### Provided passage
BEGIN
Saturday, July 12, 2025

The Magic, Harmless Bullet


In a rare moment, Donald Trump slips up and tells the truth, in the process revealing two things about himself. He tells Will Cain 

And there was- people were screaming "get down, get down. The whole thing was just crazy. And it's hard to believe a year is up and uh, here we are and a lot of things have happened since then, including the presidency. So I have an obligation to do a good job, I fee. I was really saved. I was really saved by (points upward) somebody really special. 

Since he was wounded by shrapnel (oh, I mean, his ear hit by a bullet) a year ago, Trump has peppered his remarks with mention of God, hoping to convince Americans that he believes in said entity. He has innumerable conservatives on social media convinced and on June 21, he outdid himself in a four minute address following the bombing attack on Iranian nuclear facilities. He remarked at one point  "I want to just thank everybody, in particular, God. I want to just say we love you God, and we love our great military, protect them. God bless the Middle East, God bless Israel, and God bless America."
END
### Saved entries
BEGIN
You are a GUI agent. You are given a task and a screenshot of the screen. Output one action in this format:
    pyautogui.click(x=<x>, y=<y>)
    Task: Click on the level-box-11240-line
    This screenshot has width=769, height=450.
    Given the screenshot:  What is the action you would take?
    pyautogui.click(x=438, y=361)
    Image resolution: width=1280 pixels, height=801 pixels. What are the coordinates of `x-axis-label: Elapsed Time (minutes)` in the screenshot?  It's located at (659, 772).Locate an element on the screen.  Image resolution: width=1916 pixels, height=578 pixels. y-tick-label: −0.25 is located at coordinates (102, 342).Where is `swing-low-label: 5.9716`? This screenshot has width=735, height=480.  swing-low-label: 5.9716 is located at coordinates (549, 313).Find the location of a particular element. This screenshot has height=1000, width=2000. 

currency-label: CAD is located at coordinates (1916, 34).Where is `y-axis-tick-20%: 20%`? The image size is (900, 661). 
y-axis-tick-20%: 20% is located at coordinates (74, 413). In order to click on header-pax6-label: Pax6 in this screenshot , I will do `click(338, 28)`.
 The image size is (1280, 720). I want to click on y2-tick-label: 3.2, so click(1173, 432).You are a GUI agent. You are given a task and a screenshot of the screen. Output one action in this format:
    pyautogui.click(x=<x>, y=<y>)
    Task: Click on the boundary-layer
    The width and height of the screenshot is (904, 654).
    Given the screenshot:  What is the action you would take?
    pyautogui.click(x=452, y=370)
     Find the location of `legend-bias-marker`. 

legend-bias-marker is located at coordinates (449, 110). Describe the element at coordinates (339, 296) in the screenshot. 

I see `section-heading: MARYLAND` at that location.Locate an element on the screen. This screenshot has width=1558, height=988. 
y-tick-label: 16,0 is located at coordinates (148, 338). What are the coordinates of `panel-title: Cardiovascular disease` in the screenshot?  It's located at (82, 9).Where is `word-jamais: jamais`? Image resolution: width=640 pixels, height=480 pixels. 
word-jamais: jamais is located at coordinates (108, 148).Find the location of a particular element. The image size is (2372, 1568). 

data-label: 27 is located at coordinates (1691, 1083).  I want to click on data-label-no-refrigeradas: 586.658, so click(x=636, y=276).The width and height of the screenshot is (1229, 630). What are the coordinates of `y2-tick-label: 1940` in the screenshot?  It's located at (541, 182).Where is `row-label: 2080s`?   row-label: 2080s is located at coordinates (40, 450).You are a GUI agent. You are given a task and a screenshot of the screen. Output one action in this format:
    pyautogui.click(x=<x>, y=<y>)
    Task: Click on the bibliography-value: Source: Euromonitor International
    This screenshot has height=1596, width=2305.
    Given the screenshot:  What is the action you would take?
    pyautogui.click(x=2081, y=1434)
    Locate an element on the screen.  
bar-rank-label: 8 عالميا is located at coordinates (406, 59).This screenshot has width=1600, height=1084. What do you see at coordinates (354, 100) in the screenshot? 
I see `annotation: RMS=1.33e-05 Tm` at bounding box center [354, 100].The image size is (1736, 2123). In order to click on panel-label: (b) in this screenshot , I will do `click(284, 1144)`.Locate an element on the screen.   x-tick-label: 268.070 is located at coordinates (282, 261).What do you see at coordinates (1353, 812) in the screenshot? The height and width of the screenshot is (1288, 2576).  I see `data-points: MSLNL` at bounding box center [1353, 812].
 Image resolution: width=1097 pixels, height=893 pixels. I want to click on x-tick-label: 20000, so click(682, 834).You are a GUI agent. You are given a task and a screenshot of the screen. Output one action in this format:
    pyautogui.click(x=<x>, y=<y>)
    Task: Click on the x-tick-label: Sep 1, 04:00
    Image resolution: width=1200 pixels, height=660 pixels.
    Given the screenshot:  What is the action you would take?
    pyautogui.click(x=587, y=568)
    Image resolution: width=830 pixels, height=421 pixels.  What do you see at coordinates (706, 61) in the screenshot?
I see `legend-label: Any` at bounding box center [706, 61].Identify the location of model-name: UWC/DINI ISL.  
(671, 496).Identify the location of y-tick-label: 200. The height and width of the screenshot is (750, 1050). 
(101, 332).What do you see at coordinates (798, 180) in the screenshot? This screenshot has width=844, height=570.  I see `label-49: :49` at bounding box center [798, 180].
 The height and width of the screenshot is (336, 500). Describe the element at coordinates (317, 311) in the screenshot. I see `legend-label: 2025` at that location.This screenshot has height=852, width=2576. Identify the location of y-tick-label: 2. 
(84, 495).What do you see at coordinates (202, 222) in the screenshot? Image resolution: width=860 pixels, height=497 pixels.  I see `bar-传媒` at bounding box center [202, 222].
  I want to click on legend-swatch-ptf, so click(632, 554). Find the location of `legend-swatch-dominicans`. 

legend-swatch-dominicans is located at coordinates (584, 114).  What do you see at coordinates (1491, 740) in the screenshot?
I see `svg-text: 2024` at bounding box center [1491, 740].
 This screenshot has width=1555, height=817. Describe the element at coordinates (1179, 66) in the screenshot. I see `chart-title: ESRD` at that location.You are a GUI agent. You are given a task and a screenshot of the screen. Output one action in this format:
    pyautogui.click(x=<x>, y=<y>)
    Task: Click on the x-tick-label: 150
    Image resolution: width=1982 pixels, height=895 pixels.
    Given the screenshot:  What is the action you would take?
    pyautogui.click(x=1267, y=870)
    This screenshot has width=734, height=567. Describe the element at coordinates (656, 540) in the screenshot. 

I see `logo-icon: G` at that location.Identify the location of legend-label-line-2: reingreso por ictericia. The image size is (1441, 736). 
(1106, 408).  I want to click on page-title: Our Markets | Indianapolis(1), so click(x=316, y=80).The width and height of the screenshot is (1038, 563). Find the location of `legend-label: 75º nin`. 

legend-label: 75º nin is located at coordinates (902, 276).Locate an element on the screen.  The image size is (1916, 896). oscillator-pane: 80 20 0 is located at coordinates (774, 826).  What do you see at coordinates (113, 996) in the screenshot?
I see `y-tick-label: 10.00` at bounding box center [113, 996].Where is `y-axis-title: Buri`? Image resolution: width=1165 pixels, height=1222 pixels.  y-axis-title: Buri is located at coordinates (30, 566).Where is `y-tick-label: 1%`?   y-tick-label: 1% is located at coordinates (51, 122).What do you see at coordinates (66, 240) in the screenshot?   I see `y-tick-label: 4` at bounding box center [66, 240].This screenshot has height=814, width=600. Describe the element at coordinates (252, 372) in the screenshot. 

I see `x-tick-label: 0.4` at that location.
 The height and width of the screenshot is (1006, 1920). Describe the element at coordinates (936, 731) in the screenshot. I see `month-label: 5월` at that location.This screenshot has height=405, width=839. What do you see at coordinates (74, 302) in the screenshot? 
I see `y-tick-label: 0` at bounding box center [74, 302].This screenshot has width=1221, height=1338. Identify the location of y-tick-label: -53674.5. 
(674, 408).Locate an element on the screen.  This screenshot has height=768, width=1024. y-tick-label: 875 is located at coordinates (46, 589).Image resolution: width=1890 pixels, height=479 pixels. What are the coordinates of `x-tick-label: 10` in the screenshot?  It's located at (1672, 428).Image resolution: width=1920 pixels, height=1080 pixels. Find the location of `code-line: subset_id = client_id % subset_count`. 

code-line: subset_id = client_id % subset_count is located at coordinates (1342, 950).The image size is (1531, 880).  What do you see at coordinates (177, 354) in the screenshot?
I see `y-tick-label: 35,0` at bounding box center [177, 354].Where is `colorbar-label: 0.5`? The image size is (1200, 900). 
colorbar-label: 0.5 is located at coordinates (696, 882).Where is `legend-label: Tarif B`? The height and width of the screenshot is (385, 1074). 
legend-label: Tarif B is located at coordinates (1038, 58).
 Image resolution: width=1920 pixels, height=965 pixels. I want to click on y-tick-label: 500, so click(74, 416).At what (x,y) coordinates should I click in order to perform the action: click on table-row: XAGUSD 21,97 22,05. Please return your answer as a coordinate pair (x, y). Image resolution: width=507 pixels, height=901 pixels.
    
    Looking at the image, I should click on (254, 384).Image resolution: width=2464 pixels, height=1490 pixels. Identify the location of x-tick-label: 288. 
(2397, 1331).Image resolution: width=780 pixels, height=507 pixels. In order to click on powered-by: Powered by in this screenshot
END
### Exercise details
Write out the part of the post that opens with the words containing "In a rare moment, Donald" and closes with "somebody really special.", replacing "screaming" with "shouting".

### Written reply
In a rare moment, Donald Trump slips up and tells the truth, in the process revealing two things about himself. He tells Will Cain 

And there was- people were shouting "get down, get down. The whole thing was just crazy. And it's hard to believe a year is up and uh, here we are and a lot of things have happened since then, including the presidency. So I have an obligation to do a good job, I fee. I was really saved. I was really saved by (points upward) somebody really special.